Print each entry as it appears. Images stay out of the copy.
____ DATA FOR THIS TASK
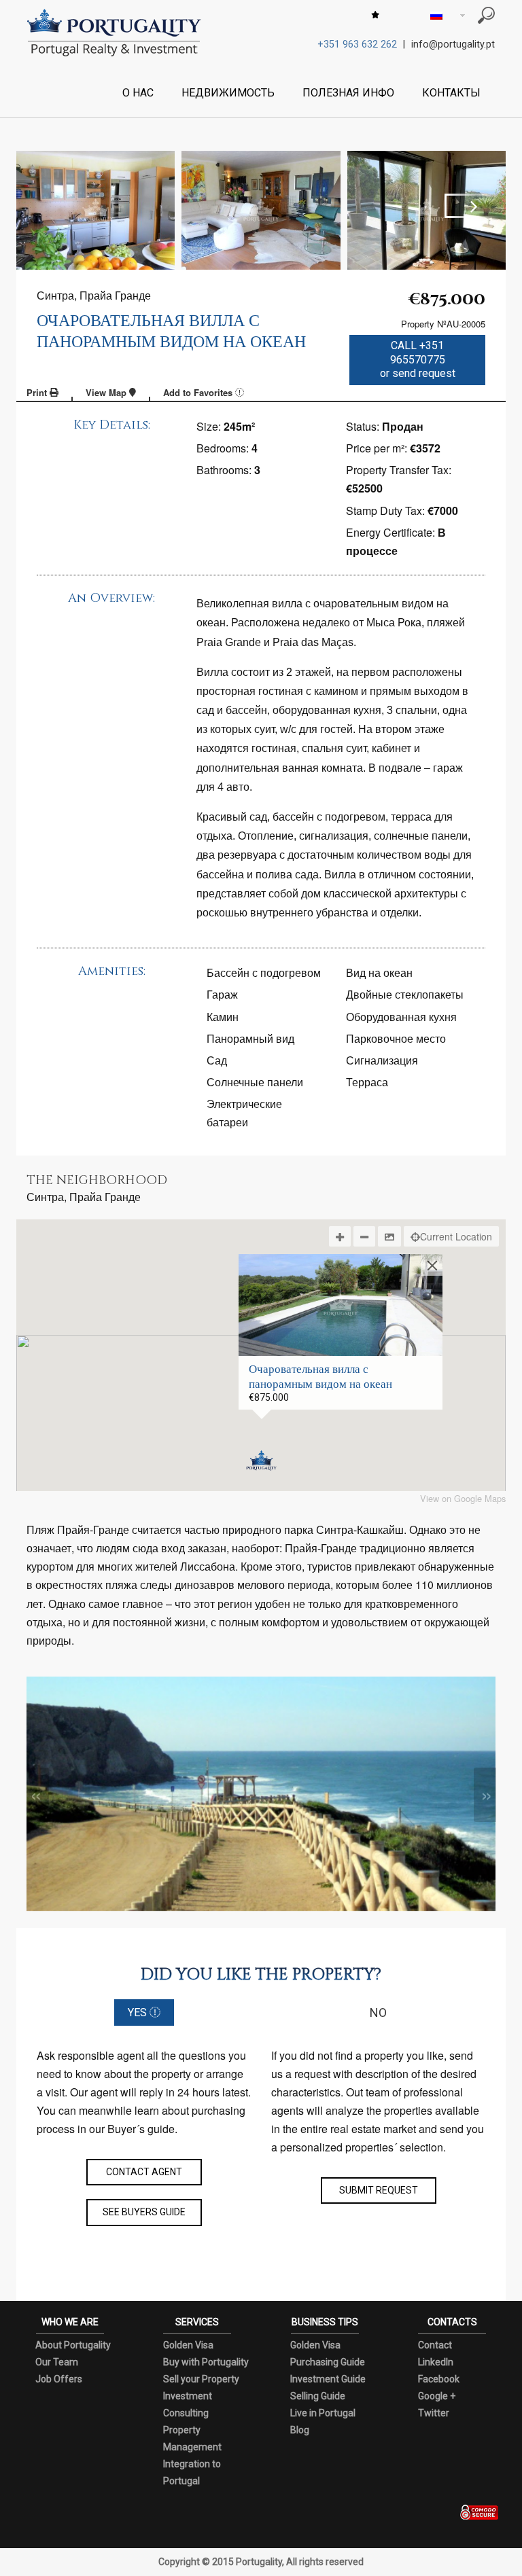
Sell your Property (201, 2379)
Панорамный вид (250, 1038)
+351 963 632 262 (357, 44)
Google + (436, 2396)
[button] (261, 1460)
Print (38, 392)
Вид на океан (379, 972)
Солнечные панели (255, 1082)
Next (472, 206)
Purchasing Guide (327, 2362)
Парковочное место (396, 1038)
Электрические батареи (244, 1113)
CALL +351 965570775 (417, 359)
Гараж (222, 994)
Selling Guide (317, 2396)
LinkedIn (435, 2362)
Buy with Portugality (206, 2362)
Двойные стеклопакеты (405, 994)
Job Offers (58, 2379)
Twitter (433, 2413)
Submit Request (378, 2190)
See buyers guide (144, 2211)
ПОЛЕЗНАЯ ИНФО (348, 92)
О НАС (138, 92)
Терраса (367, 1082)
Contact (435, 2345)
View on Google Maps (463, 1499)
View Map (107, 392)
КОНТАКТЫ (451, 92)
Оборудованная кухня (401, 1016)
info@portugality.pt (453, 44)
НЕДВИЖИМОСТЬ (228, 92)
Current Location (456, 1236)
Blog (299, 2430)
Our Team (56, 2362)
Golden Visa (188, 2345)
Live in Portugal (322, 2413)
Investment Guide (328, 2379)
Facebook (438, 2379)
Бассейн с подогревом (264, 972)
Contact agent (144, 2171)
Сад (217, 1060)
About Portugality (73, 2345)
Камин (223, 1016)
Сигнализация (382, 1060)
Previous (50, 206)
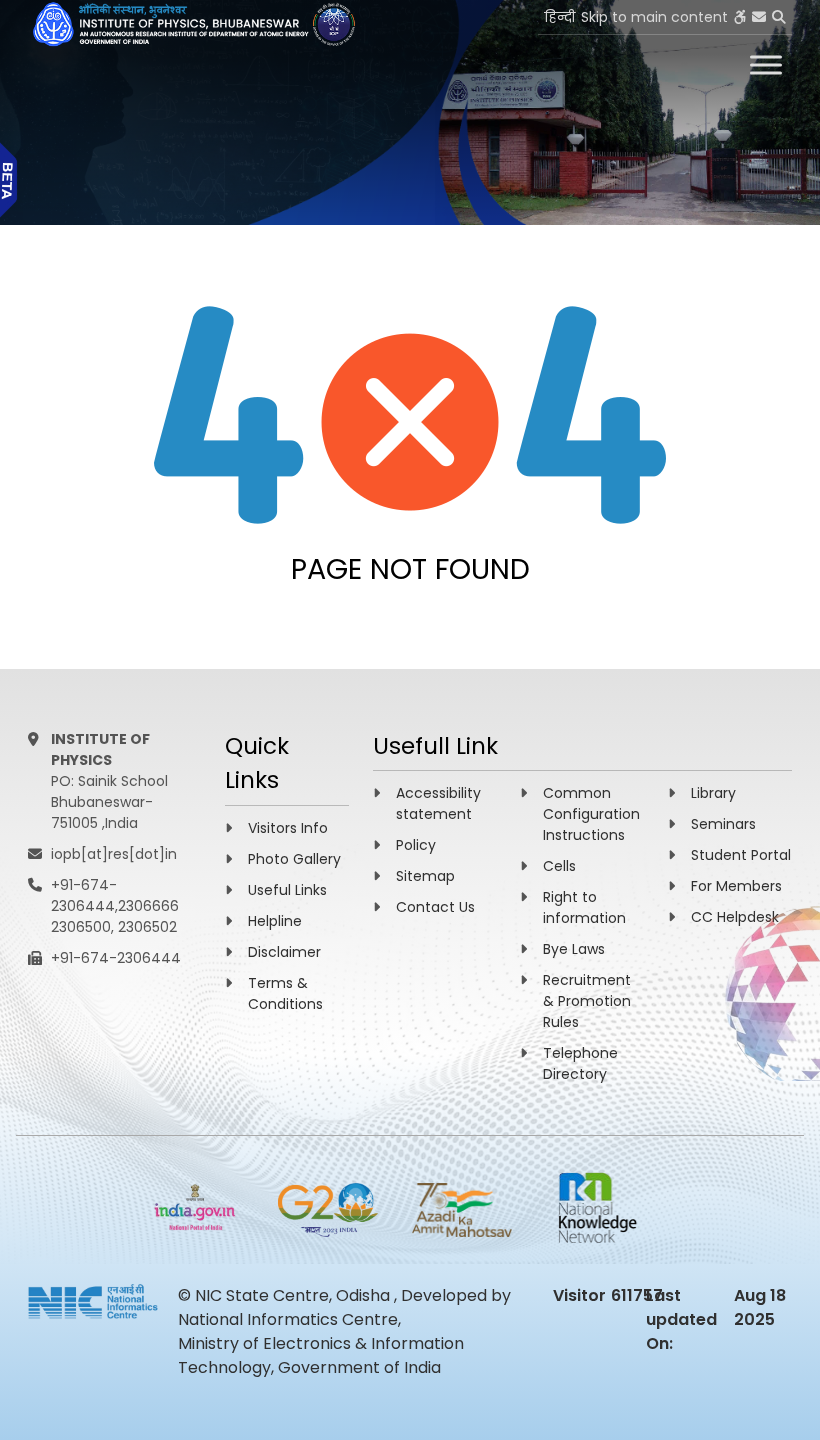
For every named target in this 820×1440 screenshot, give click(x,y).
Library (713, 793)
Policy (416, 845)
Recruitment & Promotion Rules (587, 1001)
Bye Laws (574, 949)
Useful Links (287, 890)
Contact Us (435, 907)
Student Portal (741, 855)
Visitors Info (288, 828)
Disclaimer (284, 952)
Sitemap (425, 876)
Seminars (723, 824)
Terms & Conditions (285, 993)
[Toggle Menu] (766, 65)
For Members (736, 886)
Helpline (275, 921)
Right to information (584, 907)
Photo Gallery (294, 859)
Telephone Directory (580, 1063)
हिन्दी (559, 17)
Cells (559, 866)
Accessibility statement (438, 803)
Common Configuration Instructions (591, 814)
________
TASK RESULT
Sell your Property (201, 2379)
Панорамный вид (250, 1038)
+351 963 632 262 (357, 44)
Google + (436, 2396)
[button] (261, 1460)
Print (38, 392)
Вид на океан (379, 972)
Солнечные панели (255, 1082)
Next (472, 206)
Purchasing Guide (327, 2362)
Парковочное место (396, 1038)
Электрические батареи (244, 1113)
CALL +351 965570775 (417, 359)
Гараж (222, 994)
Selling Guide (317, 2396)
LinkedIn (435, 2362)
Buy with Portugality (206, 2362)
Двойные стеклопакеты (405, 994)
Job Offers (58, 2379)
Twitter (433, 2413)
Submit Request (378, 2190)
See buyers guide (144, 2211)
ПОЛЕЗНАЯ ИНФО (348, 92)
О НАС (138, 92)
Терраса (367, 1082)
Contact (435, 2345)
View on Google Maps (463, 1499)
View Map (107, 392)
КОНТАКТЫ (451, 92)
Оборудованная кухня (401, 1016)
info@portugality.pt (453, 44)
НЕДВИЖИМОСТЬ (228, 92)
Current Location (456, 1236)
Blog (299, 2430)
Our Team (56, 2362)
Golden Visa (188, 2345)
Live in Portugal (322, 2413)
Investment Guide (328, 2379)
Facebook (438, 2379)
Бассейн с подогревом (264, 972)
Contact agent (144, 2171)
Сад (217, 1060)
About Portugality (73, 2345)
Камин (223, 1016)
Сигнализация (382, 1060)
Previous (50, 206)
For every named target in this 820×1440 screenshot, give click(x,y).
Library (713, 793)
Policy (416, 845)
Recruitment & Promotion Rules (587, 1001)
Bye Laws (574, 949)
Useful Links (287, 890)
Contact Us (435, 907)
Student Portal (741, 855)
Visitors Info (288, 828)
Disclaimer (284, 952)
Sitemap (425, 876)
Seminars (723, 824)
Terms & Conditions (285, 993)
[Toggle Menu] (766, 65)
For Members (736, 886)
Helpline (275, 921)
Right to information (584, 907)
Photo Gallery (294, 859)
Telephone Directory (580, 1063)
हिन्दी (559, 17)
Cells (559, 866)
Accessibility statement (438, 803)
Common Configuration Instructions (591, 814)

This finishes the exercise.